YOUR INSTRUCTIONS :: Rewrite every line of the rows below as a numbered list, skipping any blank lines. Leave the pictures out of your answer.

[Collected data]

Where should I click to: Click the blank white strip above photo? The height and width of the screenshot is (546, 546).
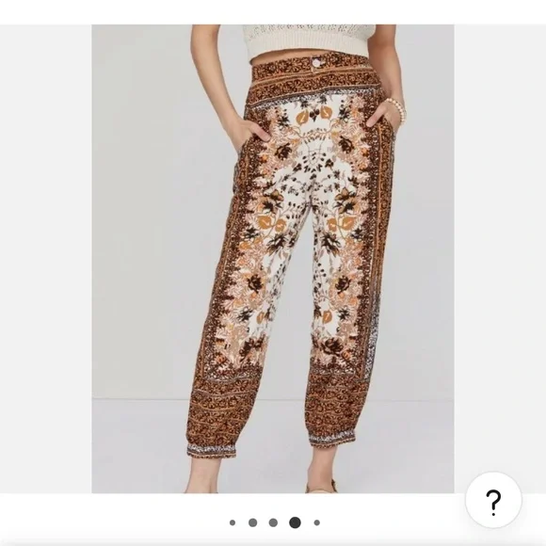click(273, 12)
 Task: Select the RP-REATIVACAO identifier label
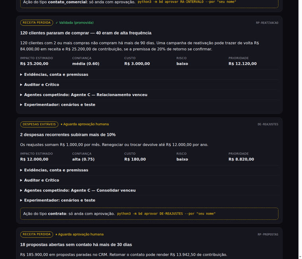[267, 23]
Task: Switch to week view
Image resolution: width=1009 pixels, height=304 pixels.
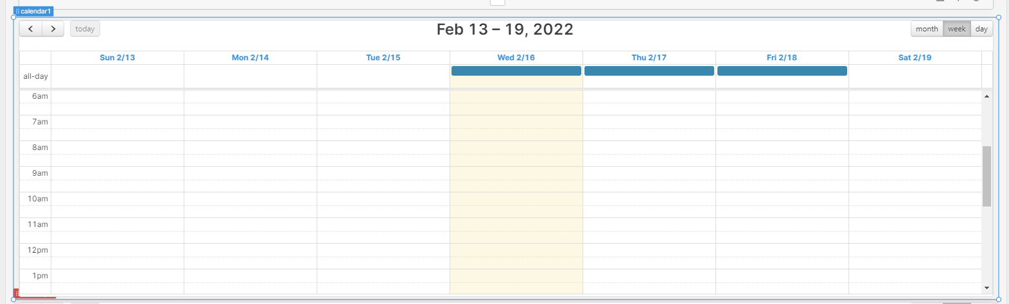Action: coord(956,29)
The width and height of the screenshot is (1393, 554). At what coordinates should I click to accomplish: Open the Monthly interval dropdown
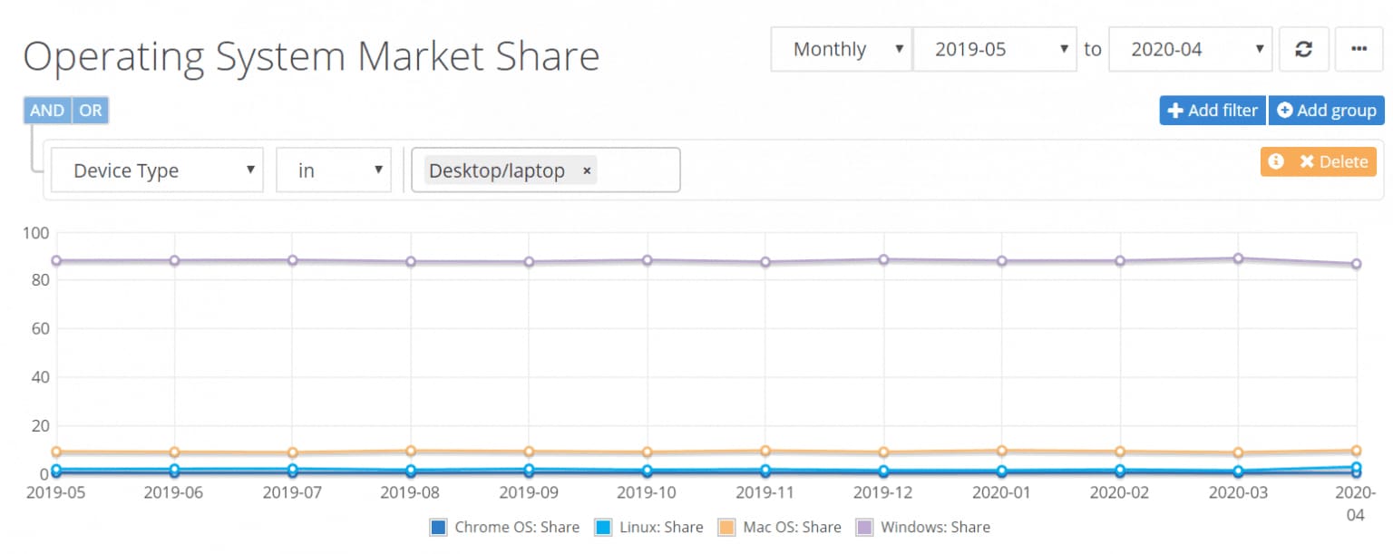click(840, 49)
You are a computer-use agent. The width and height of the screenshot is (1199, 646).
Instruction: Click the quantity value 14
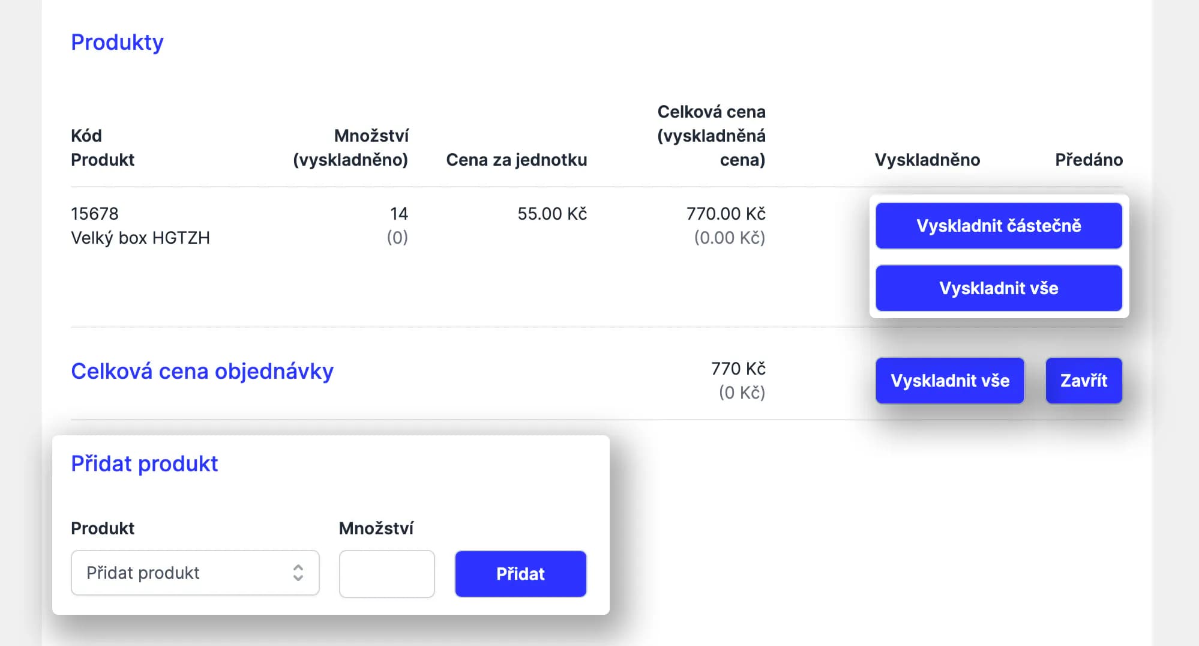point(399,214)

EXERCISE OUTPUT ::
1. Where should I click to: Click the blank white strip above photo? The height and width of the screenshot is (546, 546).
2. click(273, 12)
3.  Task: Select the RP-REATIVACAO identifier label
4. [267, 23]
5. Task: Switch to week view
6. Image resolution: width=1009 pixels, height=304 pixels.
7. Action: coord(956,29)
8. The width and height of the screenshot is (1393, 554). At what coordinates should I click to accomplish: Open the Monthly interval dropdown
9. click(840, 49)
10. You are a computer-use agent. The width and height of the screenshot is (1199, 646).
11. Instruction: Click the quantity value 14
12. point(399,214)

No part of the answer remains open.